**What to do:** State how many lines in the items below contain the word "Viewport", counting only matches with the same capitalization, and reply with the number alone.

**Information supplied:**
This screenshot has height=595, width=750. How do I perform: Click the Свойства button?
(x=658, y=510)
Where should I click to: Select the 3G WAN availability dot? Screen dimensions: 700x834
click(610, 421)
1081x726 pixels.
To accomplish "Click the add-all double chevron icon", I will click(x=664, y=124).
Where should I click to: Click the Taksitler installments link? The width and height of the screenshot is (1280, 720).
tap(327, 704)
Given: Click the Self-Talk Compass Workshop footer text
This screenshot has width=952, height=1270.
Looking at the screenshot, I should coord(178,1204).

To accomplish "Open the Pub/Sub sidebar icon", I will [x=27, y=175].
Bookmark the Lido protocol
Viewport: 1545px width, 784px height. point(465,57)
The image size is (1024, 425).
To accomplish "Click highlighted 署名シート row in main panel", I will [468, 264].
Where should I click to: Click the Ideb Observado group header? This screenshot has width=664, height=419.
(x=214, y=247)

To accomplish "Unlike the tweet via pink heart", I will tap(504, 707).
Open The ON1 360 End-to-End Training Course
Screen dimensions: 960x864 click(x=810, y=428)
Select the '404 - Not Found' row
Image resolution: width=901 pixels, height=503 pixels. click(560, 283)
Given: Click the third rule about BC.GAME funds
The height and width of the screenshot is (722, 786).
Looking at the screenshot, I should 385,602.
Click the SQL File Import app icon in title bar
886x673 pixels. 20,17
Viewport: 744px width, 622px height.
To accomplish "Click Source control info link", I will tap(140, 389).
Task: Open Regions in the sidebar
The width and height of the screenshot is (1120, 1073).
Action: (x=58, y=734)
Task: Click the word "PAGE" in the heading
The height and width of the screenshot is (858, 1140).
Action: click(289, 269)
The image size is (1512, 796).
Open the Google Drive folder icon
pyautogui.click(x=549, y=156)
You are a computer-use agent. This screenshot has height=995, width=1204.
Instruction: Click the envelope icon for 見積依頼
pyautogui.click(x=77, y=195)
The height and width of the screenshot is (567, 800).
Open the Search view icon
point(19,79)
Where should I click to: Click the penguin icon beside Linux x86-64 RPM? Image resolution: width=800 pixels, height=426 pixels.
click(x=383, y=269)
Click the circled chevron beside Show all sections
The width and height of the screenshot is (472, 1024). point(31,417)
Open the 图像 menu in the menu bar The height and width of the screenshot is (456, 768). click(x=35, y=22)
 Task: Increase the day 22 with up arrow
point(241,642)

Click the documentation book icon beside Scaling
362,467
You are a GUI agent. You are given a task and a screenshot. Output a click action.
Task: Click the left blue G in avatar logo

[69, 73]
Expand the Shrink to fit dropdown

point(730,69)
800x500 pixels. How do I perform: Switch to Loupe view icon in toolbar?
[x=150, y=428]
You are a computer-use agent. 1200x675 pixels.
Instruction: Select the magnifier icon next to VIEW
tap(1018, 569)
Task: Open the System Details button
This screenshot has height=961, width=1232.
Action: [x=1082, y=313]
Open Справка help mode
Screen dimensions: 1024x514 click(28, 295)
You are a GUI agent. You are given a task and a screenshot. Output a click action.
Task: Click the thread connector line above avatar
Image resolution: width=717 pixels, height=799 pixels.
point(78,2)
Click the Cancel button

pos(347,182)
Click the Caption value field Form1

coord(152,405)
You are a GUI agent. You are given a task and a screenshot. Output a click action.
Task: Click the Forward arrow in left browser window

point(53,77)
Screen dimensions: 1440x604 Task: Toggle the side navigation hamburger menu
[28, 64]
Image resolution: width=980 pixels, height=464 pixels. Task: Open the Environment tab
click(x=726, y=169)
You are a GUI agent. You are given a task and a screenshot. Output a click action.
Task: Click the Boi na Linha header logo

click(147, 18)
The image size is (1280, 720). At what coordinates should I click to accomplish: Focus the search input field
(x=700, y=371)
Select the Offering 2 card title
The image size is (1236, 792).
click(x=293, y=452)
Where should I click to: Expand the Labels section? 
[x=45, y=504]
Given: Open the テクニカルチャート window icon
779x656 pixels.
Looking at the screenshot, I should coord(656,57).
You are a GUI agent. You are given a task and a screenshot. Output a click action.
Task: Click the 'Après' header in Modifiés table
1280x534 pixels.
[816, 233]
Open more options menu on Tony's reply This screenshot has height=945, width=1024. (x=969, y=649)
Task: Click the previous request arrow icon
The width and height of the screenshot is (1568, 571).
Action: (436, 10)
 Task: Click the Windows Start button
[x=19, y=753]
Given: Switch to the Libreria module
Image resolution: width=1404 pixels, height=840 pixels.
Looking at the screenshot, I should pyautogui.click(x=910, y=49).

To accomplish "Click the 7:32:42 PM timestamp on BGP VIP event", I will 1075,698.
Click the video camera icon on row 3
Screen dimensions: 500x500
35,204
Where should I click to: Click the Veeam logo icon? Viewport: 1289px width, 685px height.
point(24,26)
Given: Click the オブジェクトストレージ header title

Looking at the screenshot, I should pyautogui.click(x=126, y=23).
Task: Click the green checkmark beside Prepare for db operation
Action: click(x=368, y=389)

**Output below:** 3